I have a field in the database called RequestLatency. It’s a string composed of a number with a trailing comma. Here’s an example:
12,
I want to strip the comma off and convert it to a long int.
I have the following so far…
rule "RequestLatency_to_long"
// Convert number with trailing comma to long
when
has_field("RequestLatency")
then
let RequestLatency = to_long($message.RequestLatency);
end
But the comma is still there.
I’ve been trying combinations of grok and set_field and regex_replace but almost everything a try is just a syntax error that doesn’t even save. I’m trying to read the documentation here… https://docs.graylog.org/v1/docs/functions
…but I can’t figure out what I’m looking at. If someone knows a site I could lookup to tell me how to interpret the documentation that would be great too!
Is this an extractor that has created the field RequestLatency? If so, just an idea, instead of patching up the field RequestLatency using a pipeline how about fixing the extractor so it doesn’t have a trailing “,”?
If we could see how this field RequestLatency is created and perhaps there is a fix to that. If not, is this something your looking for?
PUT _ingest/pipeline/my-pipeline-id
{
"description": "converts the content of the id field to an integer",
"processors" : [
{
"convert" : {
"field" : "id",
"type": "integer"
}
}
]
}
Maybe my Pipeline mentor @tmacgbay can have a look
Thank you for the quick response.
I don’t know why the comma is getting in there. I’m using the Key-value pair converter on the input and it’s not doing a good job.
I tried a bunch of stuff…
rule "RequestLatency_to_long"
// Convert number with trailing comma to long
when
has_field("RequestLatency")
then
let var_x = regex_replace("^(\\d*)", to_string($message.RequestLatency), "$1");
set_field("RequestLatency", var_x);
end
Still has the trailing comma in there! I have no idea if regex_replace is the right function to be using here.
And a message that would pertain to that input. Make sure you block out personal information.
Maybe we can come up with a fix for you. I think that were the problem resides.
I think the below should do it - no need to complicate with regex or grok.
rule "RequestLatency_to_long"
// Convert number with trailing comma to long
when
has_field("RequestLatency")
then
let var_x = replace( to_string($message.RequestLatency), ",","");
set_field("RequestLatency", to_long(var_x));
end
It would be more efficient to fix it in the key_value extractor you are using - @gsmith is the guru there… If you post your anonymized extractor and example message there may be a fix.
This code you provided worked great. Thank you! I’ll put this in my cookbook of reusable component’s.
But @gsmith is right. It would be nice if the parser on the input didn’t put trailing commas in the field. In fact, it’s doing it to all my key=value pairs, but RequestLatency was the one that was harassing me today.

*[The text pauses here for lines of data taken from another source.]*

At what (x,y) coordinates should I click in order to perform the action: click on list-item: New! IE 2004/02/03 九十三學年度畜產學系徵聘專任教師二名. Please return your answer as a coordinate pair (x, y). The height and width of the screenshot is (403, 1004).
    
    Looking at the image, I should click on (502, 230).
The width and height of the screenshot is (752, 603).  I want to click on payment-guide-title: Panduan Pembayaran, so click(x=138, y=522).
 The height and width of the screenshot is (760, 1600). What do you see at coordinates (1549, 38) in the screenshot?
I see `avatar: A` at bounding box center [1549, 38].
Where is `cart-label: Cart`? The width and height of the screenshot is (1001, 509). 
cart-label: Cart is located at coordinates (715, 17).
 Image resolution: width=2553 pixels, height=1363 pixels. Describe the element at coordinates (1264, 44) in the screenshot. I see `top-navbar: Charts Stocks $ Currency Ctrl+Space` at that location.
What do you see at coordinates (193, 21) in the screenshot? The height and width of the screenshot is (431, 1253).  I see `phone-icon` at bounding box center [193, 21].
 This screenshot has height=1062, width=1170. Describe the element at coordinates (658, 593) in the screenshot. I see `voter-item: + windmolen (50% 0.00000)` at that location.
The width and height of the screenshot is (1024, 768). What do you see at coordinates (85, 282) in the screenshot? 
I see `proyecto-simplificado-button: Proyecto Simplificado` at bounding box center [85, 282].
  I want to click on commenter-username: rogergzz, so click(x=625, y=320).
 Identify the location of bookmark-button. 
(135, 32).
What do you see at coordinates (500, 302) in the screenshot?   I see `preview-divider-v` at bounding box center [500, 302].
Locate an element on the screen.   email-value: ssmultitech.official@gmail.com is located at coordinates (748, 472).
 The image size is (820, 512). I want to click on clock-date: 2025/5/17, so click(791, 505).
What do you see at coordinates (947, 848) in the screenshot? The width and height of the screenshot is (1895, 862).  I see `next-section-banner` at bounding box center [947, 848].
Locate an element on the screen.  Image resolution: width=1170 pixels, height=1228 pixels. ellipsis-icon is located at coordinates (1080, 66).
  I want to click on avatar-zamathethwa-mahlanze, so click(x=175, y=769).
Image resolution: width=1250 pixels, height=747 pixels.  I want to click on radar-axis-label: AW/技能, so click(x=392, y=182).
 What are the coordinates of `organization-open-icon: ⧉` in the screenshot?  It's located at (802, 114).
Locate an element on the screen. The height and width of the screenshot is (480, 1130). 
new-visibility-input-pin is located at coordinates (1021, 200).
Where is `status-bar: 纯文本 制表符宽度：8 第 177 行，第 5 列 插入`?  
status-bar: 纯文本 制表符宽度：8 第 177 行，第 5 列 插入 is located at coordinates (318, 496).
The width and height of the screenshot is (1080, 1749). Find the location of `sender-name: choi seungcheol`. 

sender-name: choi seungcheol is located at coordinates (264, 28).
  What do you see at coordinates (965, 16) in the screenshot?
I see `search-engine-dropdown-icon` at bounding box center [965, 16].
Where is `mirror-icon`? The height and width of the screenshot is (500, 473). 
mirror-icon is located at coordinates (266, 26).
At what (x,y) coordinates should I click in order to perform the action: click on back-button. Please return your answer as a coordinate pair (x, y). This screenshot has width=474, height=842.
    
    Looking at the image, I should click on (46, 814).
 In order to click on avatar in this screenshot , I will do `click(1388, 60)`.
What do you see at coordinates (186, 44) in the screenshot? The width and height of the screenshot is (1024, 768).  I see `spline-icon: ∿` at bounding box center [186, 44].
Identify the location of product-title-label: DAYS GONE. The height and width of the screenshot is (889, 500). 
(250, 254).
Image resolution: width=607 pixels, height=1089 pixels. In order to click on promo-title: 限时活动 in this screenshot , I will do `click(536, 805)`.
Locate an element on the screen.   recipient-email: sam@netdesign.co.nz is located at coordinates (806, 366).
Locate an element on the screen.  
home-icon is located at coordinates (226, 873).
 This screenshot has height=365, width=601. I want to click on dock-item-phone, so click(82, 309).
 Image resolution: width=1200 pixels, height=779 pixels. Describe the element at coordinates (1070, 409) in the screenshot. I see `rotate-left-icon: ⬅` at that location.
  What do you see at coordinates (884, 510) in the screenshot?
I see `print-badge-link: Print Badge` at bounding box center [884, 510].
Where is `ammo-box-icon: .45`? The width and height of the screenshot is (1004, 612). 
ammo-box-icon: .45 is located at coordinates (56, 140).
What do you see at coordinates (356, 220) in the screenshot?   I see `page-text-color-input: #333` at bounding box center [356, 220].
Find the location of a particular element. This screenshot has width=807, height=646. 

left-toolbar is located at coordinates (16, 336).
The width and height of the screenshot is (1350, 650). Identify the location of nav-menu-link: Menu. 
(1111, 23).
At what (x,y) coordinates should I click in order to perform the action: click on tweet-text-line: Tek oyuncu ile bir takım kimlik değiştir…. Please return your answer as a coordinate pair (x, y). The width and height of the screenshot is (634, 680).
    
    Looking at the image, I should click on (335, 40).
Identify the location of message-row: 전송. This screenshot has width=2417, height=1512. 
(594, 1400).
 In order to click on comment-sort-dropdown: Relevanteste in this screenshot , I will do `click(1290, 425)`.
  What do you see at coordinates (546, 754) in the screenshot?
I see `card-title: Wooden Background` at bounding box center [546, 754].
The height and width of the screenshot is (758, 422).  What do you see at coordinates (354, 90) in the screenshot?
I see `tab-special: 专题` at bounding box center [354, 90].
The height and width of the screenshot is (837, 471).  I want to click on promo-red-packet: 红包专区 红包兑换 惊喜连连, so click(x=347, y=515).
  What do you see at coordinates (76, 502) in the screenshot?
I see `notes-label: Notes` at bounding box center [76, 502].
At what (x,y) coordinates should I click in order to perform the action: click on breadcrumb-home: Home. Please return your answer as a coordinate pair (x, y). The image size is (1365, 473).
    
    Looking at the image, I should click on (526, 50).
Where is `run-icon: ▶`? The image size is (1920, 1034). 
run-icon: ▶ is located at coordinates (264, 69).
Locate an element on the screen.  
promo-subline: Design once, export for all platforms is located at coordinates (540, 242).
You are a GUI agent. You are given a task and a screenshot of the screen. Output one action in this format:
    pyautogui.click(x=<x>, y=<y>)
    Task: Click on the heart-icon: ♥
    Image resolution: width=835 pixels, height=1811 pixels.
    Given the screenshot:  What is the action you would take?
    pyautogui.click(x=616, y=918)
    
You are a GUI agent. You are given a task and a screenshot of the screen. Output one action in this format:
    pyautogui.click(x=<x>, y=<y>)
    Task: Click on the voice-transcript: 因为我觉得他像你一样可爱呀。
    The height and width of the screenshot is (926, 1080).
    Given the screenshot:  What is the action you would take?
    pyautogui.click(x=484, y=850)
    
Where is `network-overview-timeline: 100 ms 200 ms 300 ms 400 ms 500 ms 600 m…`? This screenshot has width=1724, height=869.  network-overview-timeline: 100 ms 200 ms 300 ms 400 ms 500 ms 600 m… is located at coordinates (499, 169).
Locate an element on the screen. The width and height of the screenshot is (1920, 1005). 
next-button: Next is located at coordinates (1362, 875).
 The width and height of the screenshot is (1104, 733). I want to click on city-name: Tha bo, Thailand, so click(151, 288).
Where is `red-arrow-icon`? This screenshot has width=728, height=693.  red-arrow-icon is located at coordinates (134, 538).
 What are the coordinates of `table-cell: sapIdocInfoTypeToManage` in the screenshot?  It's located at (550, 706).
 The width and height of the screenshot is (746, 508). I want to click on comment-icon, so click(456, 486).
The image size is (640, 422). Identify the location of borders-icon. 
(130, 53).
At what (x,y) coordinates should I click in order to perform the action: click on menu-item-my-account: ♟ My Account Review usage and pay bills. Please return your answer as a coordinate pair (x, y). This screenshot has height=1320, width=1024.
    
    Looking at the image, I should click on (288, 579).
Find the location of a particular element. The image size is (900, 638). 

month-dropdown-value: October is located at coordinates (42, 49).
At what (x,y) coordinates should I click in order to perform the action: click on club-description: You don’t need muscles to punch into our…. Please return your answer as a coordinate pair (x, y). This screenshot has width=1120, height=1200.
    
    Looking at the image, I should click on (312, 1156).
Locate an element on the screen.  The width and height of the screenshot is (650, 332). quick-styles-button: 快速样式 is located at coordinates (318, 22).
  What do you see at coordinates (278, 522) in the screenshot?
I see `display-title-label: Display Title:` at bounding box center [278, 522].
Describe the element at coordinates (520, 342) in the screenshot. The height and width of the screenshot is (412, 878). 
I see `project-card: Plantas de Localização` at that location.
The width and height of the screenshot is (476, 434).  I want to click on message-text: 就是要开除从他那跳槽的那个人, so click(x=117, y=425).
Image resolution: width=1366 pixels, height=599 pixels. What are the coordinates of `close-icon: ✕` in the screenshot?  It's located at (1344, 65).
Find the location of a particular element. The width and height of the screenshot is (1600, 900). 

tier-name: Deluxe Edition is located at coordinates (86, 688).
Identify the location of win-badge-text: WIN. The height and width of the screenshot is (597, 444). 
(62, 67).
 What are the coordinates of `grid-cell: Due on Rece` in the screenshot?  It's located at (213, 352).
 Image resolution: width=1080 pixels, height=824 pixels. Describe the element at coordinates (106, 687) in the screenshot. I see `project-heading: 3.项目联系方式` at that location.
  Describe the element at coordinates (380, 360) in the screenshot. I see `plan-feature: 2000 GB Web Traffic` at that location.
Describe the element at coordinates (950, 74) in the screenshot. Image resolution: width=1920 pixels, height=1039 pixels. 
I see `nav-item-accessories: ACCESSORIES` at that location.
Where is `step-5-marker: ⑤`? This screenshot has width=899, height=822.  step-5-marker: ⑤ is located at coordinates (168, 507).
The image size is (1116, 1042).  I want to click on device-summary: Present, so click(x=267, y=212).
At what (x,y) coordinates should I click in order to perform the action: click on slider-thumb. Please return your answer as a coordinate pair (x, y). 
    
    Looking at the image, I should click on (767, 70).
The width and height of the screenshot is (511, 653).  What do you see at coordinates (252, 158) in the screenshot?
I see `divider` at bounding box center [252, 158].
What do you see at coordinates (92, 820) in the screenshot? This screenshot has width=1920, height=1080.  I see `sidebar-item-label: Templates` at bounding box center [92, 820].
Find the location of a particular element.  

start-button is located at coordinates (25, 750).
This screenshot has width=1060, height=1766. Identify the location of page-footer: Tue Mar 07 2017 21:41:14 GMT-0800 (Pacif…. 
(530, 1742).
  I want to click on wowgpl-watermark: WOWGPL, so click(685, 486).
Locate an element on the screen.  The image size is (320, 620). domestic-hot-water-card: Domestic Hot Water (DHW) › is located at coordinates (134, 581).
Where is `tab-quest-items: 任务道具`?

I’ll start a different thread on the trailing comma issue.
Thanks!
@tmacgbay Actually, I think this is still not working. I’m having problems with running max() and avg() on this field. I think it’s still a string. When I do a search and look at a record and hover over the field it says RequestLatency = string.
I should have mentioned that. It will still be a string until you rotate the index it is in. Elasticsearch maintains the type until the index is incremented. All previous indexes will retain it as a string. There is a way to fix that that I wrote up but it is a rather involved process - you can find it here if you are interested.
Also - mark the answer for this topic so others can find it easily.
Oh, man. I looked at your post for the fix. I suspect I have another 60 hours of uninterrupted deep dive on how this all works before I can figure out what you’re describing. Maybe when I retire in 2052 I can devote some time into how ElasticSearch works!
My indexes rotate ever 24 hours. If I wait 24 hours and if I don’t run avg() across data more than 24 hours old, will I get it to work? And by Monday I’ll be able to run graphs 48 hours old, etc.